What should I do if the cluster HA configuration differs between CVM and a host after a failed attempt to enable or disable HA on the cluster containing that host?

Condition

This issue might occur if the host restarts, shuts down, or loses its connectivity while HA is being enabled or disabled on the cluster.

Solution

What should I do if the host displays "/dev/sda1: UNEXPECTED INCONSISTENCY; RUN fsck MANUALLY. Press F to attempt to fix the errors, I to ignore, S to skip mounting, or M for manual recovery " at startup?

Condition

This prompt is displayed if the system cannot start up because of a corrupt file system. File system corruption typically occurs if unexpected power-off, hardware damage, or forced shutdown has occurred.

Solution

To resolve this issue with a minimal data loss:

  1. Press F for an automatic recovery.

  1. Restart the host.

  1. If the issue persists, press M for a manual recovery.

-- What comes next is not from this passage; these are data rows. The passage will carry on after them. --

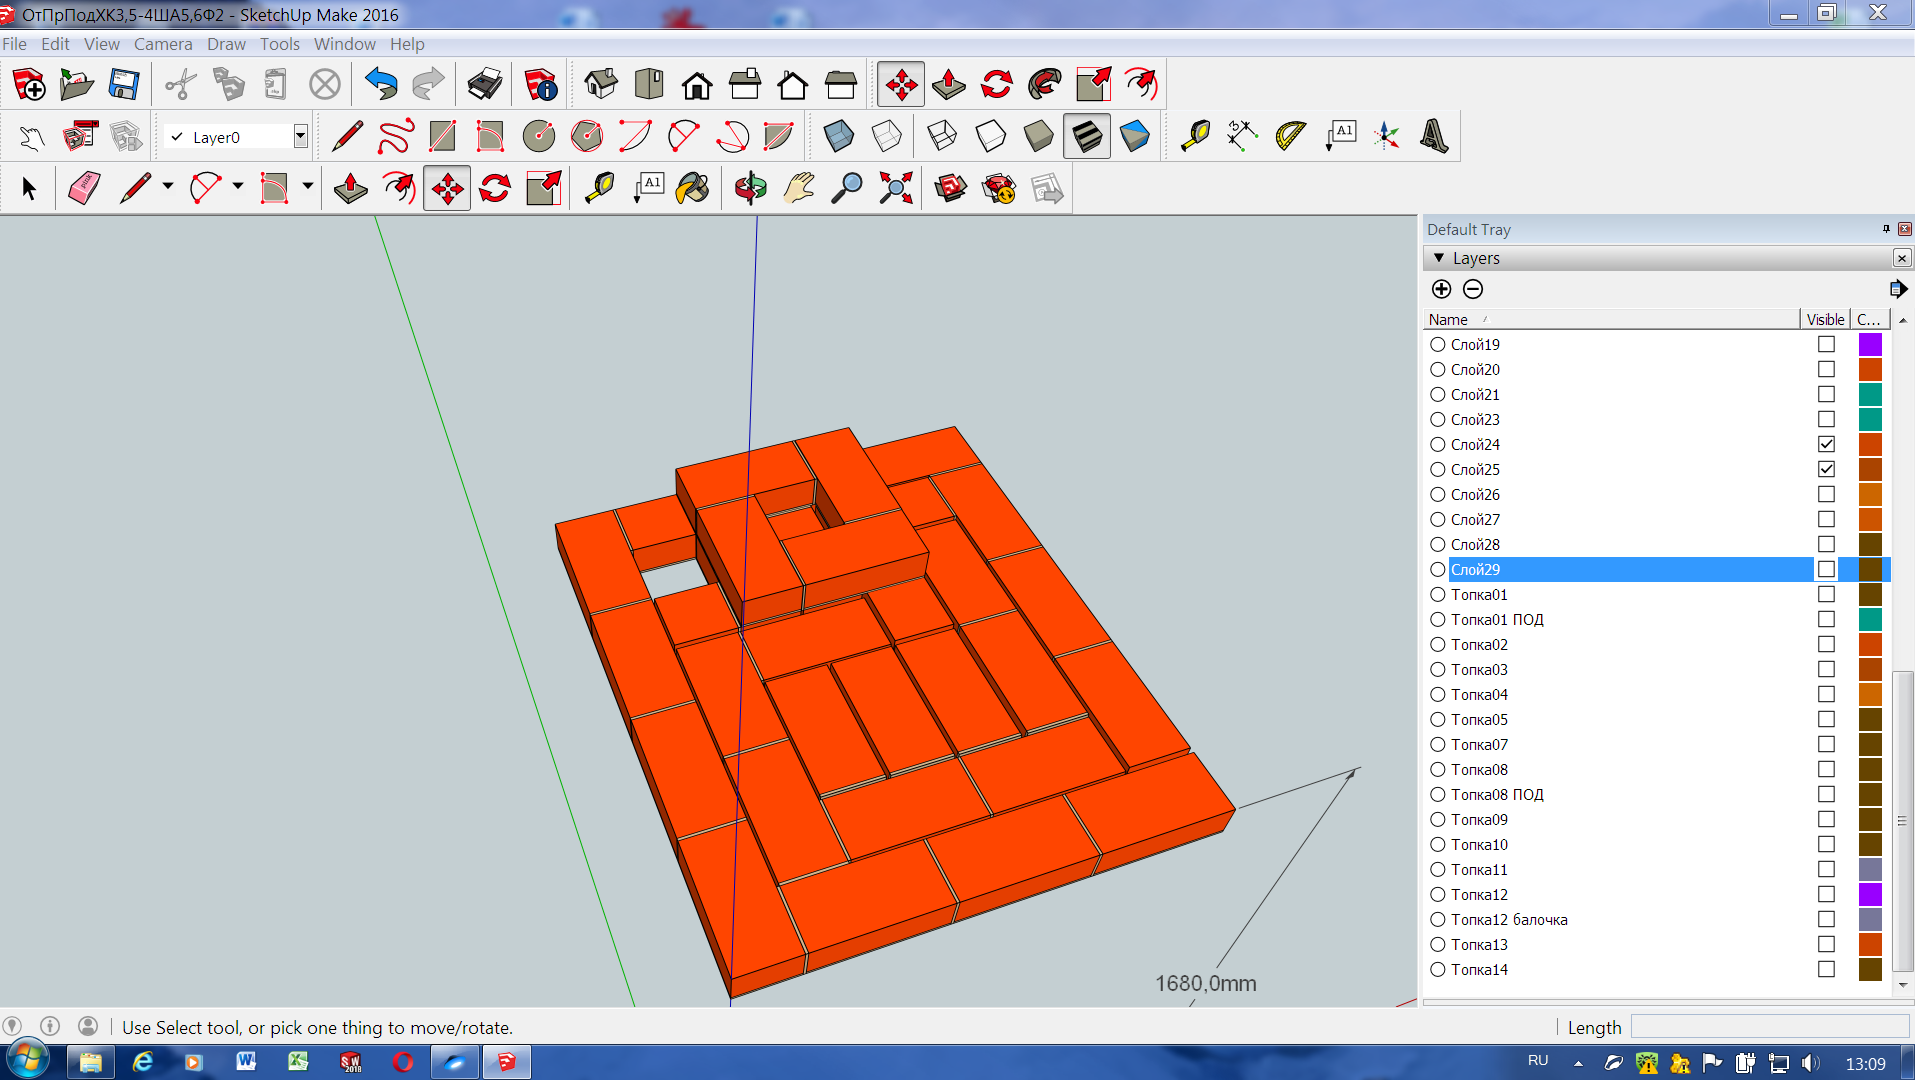The width and height of the screenshot is (1915, 1080).
Task: Select the Protractor tool
Action: coord(1290,136)
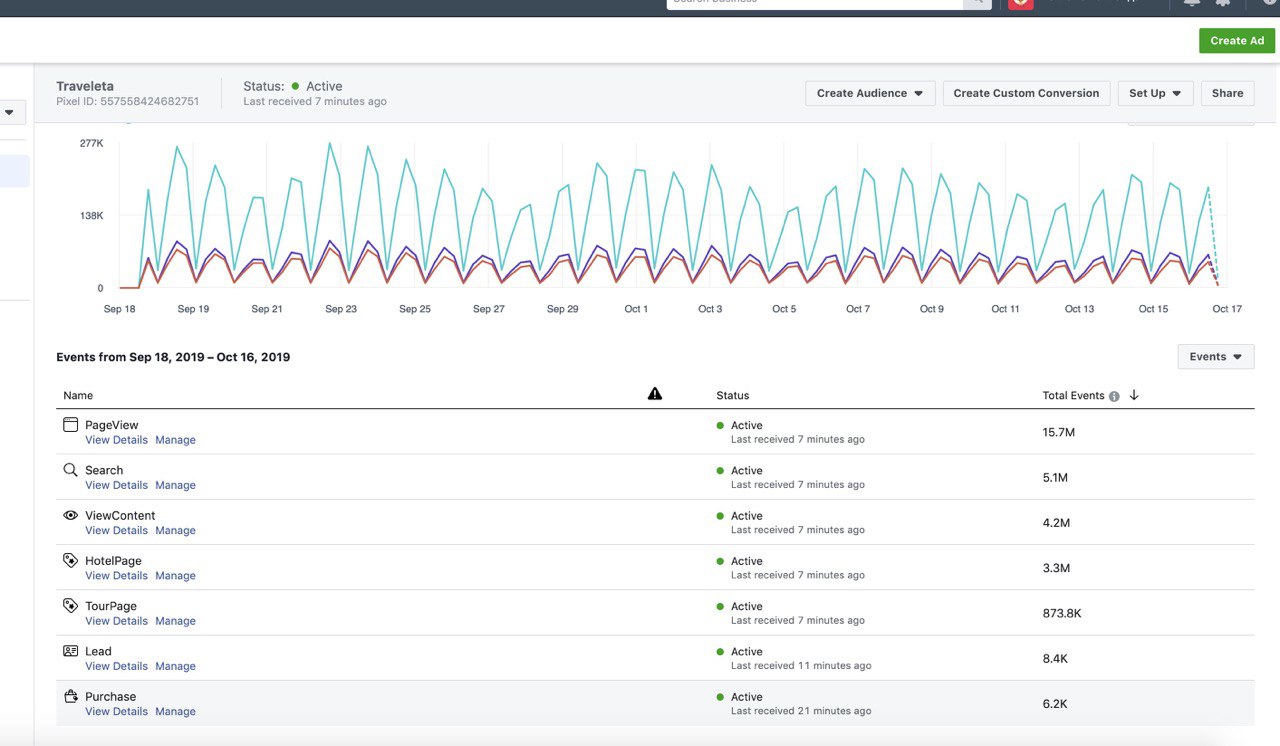Click the Create Ad button

(x=1237, y=41)
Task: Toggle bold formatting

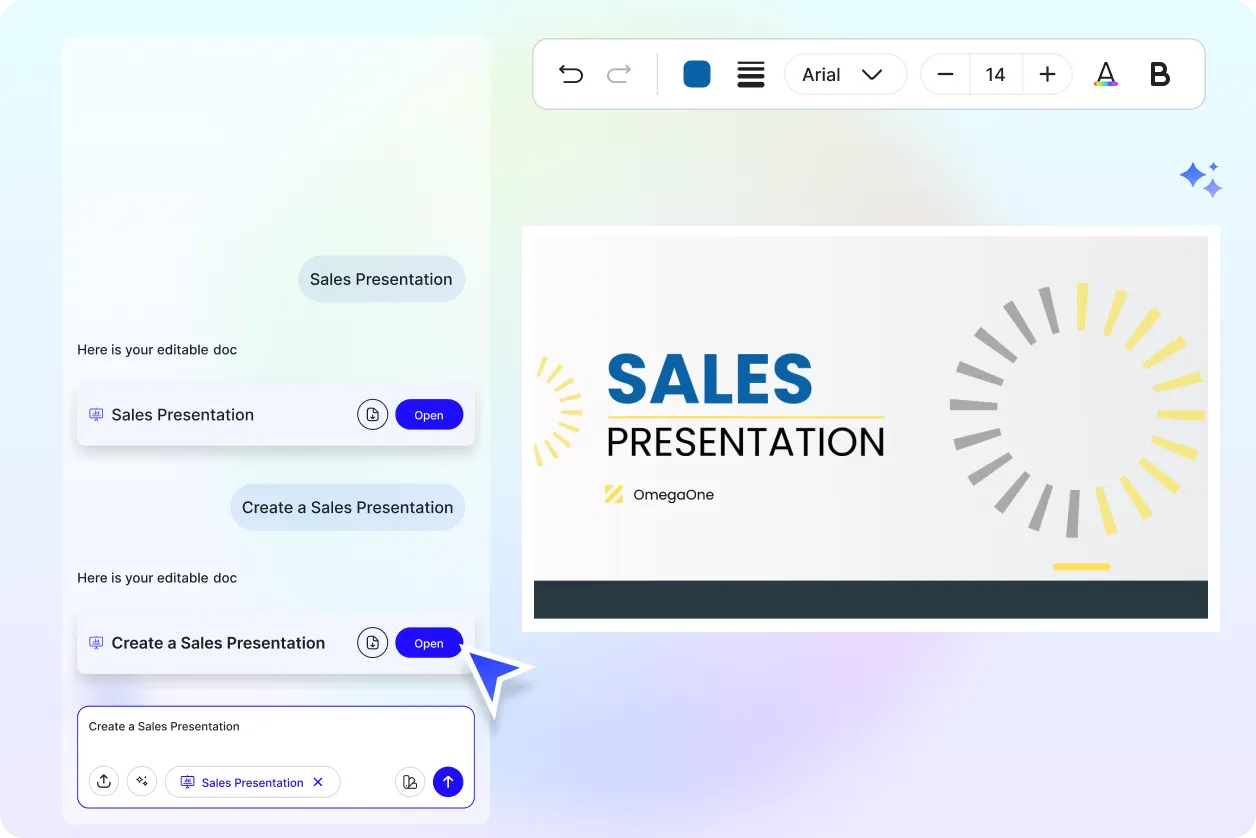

  1. Enter the password of the root user, and then execute the fsck -y disk-or-partition command (fsck -y /dev/sda1 for example) to check for file system errors.

  1. Restart the host.

What should I do when the host displays "The disk drive for /opt/mds/disk/1 is not present. Continue to wait, or Press S to skip mounting, or M for manual recovery" at startup?

Condition

This prompt is displayed if the system cannot start up because of a disk or disk partition recognition failure. This issue typically occurs when the disk is damaged or is absent.

Solution

To resolve this issue:

  1. Press S to skip mounting.

  1. Check for disk errors after the host starts up.

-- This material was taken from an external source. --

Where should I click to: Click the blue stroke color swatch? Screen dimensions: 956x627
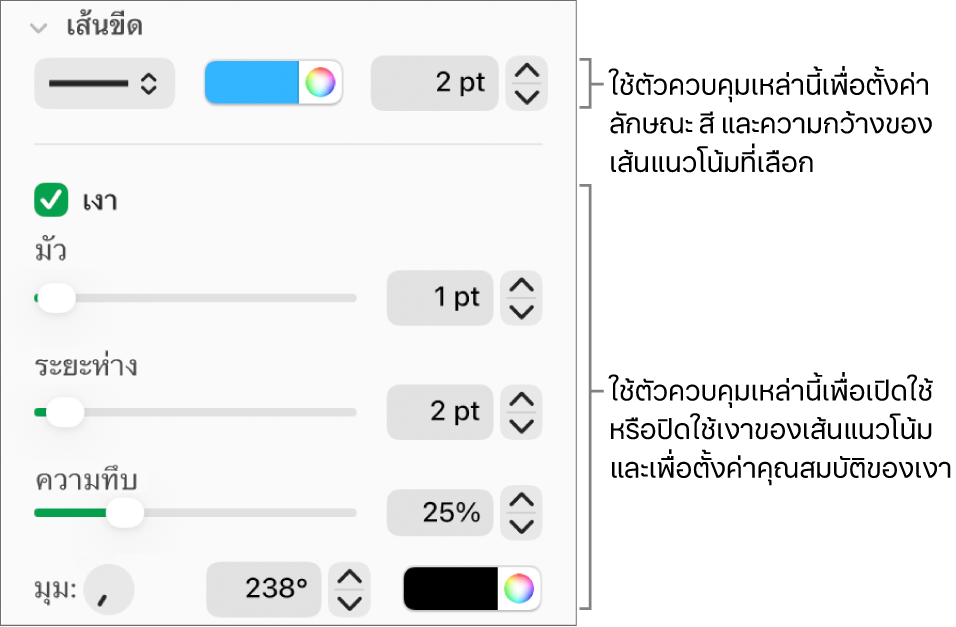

  1. Delete information about the unrecognized disk or partitions (if any) from the /etc/fstab directory. Alternatively, add the nobootwait string in the mounting option, "UUID=2f943256-c904-45f7-9ad1-f3a79e7d70f3 /opt/mds/disk/1 ext4 nobootwait,defaults 0 2" for example.

  1. Restart the host by executing the reboot command from the CLI of the host.

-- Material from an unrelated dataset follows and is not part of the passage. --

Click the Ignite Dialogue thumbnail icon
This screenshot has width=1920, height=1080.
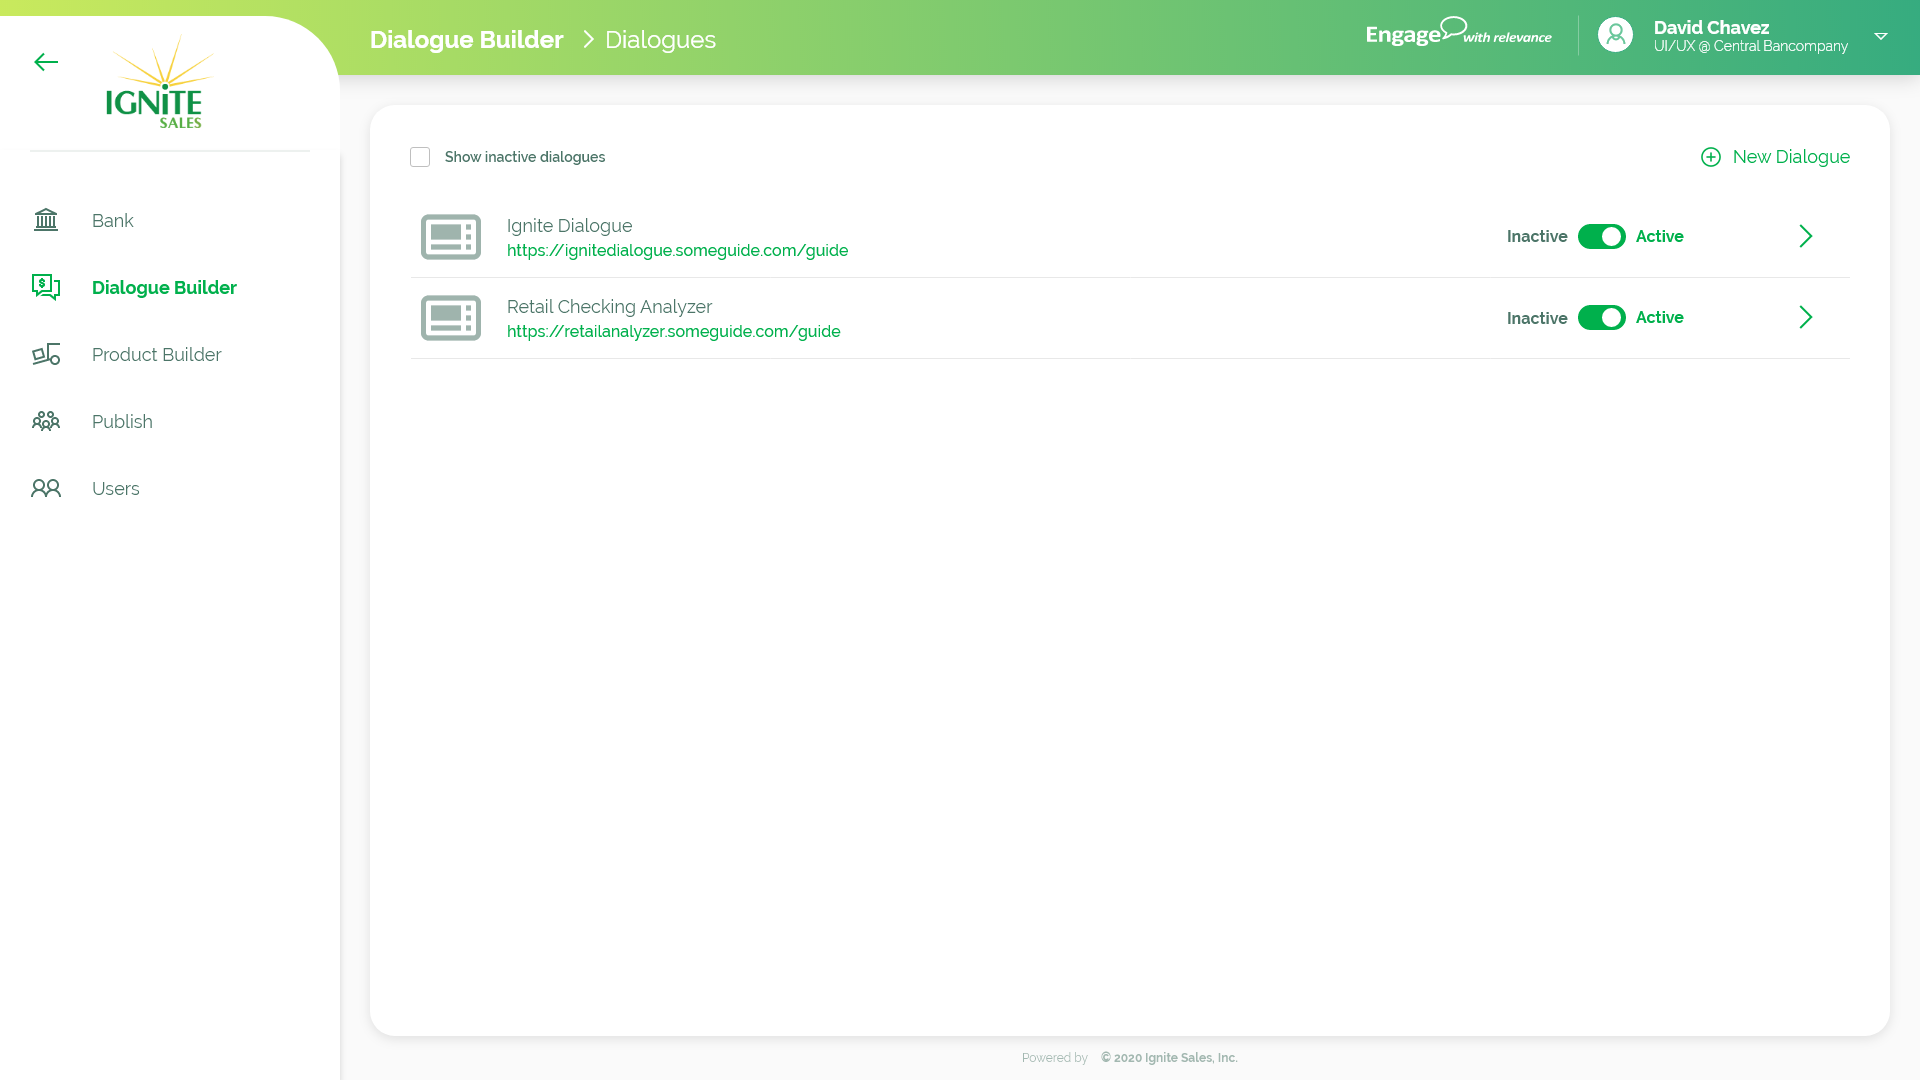click(x=451, y=237)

When I edit the IQN of a host, the system displays an error message

Symptom

When I edit the IQN of a host, the system displays "You cannot Edit the configuration file of iSCSI because iSCSI is being used (Error code: 5029).".

Condition

This issue typically occurs if the host and the shared storage fail to communicate because of link failure. When an administrator deletes a shared storage pool from CVM, the host cannot delete the shared storage pool. As a result, the shared storage pool is deleted on CVM, but the session between the host and the storage pool still exists.

Solution

To resolve this issue:

  1. Log in to the host through SSH.

  1. Execute the iscsiadm -m session command to verify that the session between the host and the storage pool exists. If the session does not exist, contact the technical support.

  1. Delete the folder named the IQN of the host from directory /etc/iscsi/nodes.

  1. Delete the folder named the IP address of the corresponding storage server from directory /etc/iscsi/send_targets.

What should I do if the system stops executing scheduled tasks after I edit the system time of the management host?

Symptom

The system stops executing scheduled tasks (including scheduled snapshot tasks, backup tasks, and DRX tasks) after I edit the system time of the management host.

Condition

This issue occurs because the new system time of the management host is different from the time of the tomcat or casserver daemon.

Solution

To resolve this issue:

  1. Log in to the management host through SSH.

  1. Execute the service tomcat8 restart command to restart the tomcat daemon.

  1. The CVM system becomes unavailable after you execute this command. Before executing this command, stop all tasks in the system. Do not perform any operation in the system after you execute this command.

  1. Execute the service casserver restart command to restart the casserver daemon.

What should I do if I receive an error message when I edit a port profile?

Symptom

The "Domain not found: no domain with matching uuid 06753ef3-7ead-42b1-9b7b-f7b09f53c8ec" error message is displayed when a port profile is edited.

Condition

This issue occurs if a port profile has been applied to a VM that is in the database of CAS, but that VM does not exist on the host.

Solution

To resolve this issue, delete the VM (most likely in unknown state) from CAS, and then edit the port profile.